# Work instructions:
Reproduce the following lines word for word.

# Provided material:
---+---

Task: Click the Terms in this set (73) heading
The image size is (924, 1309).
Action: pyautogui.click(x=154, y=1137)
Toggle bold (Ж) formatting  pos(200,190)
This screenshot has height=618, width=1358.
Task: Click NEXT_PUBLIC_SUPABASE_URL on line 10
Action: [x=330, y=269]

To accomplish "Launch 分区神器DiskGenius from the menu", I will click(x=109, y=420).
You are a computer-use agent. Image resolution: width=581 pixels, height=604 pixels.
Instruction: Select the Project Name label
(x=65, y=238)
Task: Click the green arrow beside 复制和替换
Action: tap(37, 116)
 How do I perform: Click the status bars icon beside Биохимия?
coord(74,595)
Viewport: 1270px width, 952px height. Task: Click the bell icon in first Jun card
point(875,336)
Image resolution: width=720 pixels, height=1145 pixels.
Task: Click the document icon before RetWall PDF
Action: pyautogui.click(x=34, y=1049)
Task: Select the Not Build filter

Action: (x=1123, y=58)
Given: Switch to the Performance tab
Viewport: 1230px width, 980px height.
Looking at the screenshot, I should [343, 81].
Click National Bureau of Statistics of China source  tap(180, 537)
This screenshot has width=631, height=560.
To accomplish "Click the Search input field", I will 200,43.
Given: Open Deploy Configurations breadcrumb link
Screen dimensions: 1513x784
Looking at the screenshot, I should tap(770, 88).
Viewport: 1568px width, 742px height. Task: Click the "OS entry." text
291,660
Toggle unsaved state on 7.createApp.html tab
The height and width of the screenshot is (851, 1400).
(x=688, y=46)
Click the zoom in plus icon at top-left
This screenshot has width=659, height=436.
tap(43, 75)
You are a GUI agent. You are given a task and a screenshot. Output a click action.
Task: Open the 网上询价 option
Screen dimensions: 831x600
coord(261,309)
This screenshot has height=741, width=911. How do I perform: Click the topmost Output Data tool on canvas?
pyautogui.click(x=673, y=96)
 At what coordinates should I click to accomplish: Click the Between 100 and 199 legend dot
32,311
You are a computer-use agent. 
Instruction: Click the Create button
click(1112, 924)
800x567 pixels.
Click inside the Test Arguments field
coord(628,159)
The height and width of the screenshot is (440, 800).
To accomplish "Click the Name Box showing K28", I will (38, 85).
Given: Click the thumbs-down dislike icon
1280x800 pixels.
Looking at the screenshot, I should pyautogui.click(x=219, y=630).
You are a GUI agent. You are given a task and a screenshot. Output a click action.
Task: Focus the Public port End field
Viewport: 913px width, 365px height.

---+---

# Answer to the task:
Task: Click the Terms in this set (73) heading
The image size is (924, 1309).
Action: pyautogui.click(x=154, y=1137)
Toggle bold (Ж) formatting  pos(200,190)
This screenshot has height=618, width=1358.
Task: Click NEXT_PUBLIC_SUPABASE_URL on line 10
Action: [x=330, y=269]

To accomplish "Launch 分区神器DiskGenius from the menu", I will click(x=109, y=420).
You are a computer-use agent. Image resolution: width=581 pixels, height=604 pixels.
Instruction: Select the Project Name label
(x=65, y=238)
Task: Click the green arrow beside 复制和替换
Action: tap(37, 116)
 How do I perform: Click the status bars icon beside Биохимия?
coord(74,595)
Viewport: 1270px width, 952px height. Task: Click the bell icon in first Jun card
point(875,336)
Image resolution: width=720 pixels, height=1145 pixels.
Task: Click the document icon before RetWall PDF
Action: pyautogui.click(x=34, y=1049)
Task: Select the Not Build filter

Action: (x=1123, y=58)
Given: Switch to the Performance tab
Viewport: 1230px width, 980px height.
Looking at the screenshot, I should [343, 81].
Click National Bureau of Statistics of China source  tap(180, 537)
This screenshot has width=631, height=560.
To accomplish "Click the Search input field", I will 200,43.
Given: Open Deploy Configurations breadcrumb link
Screen dimensions: 1513x784
Looking at the screenshot, I should tap(770, 88).
Viewport: 1568px width, 742px height. Task: Click the "OS entry." text
291,660
Toggle unsaved state on 7.createApp.html tab
The height and width of the screenshot is (851, 1400).
(x=688, y=46)
Click the zoom in plus icon at top-left
This screenshot has width=659, height=436.
tap(43, 75)
You are a GUI agent. You are given a task and a screenshot. Output a click action.
Task: Open the 网上询价 option
Screen dimensions: 831x600
coord(261,309)
This screenshot has height=741, width=911. How do I perform: Click the topmost Output Data tool on canvas?
pyautogui.click(x=673, y=96)
 At what coordinates should I click to accomplish: Click the Between 100 and 199 legend dot
32,311
You are a computer-use agent. 
Instruction: Click the Create button
click(1112, 924)
800x567 pixels.
Click inside the Test Arguments field
coord(628,159)
The height and width of the screenshot is (440, 800).
To accomplish "Click the Name Box showing K28", I will (38, 85).
Given: Click the thumbs-down dislike icon
1280x800 pixels.
Looking at the screenshot, I should pyautogui.click(x=219, y=630).
You are a GUI agent. You are given a task and a screenshot. Output a click action.
Task: Focus the Public port End field
Viewport: 913px width, 365px height.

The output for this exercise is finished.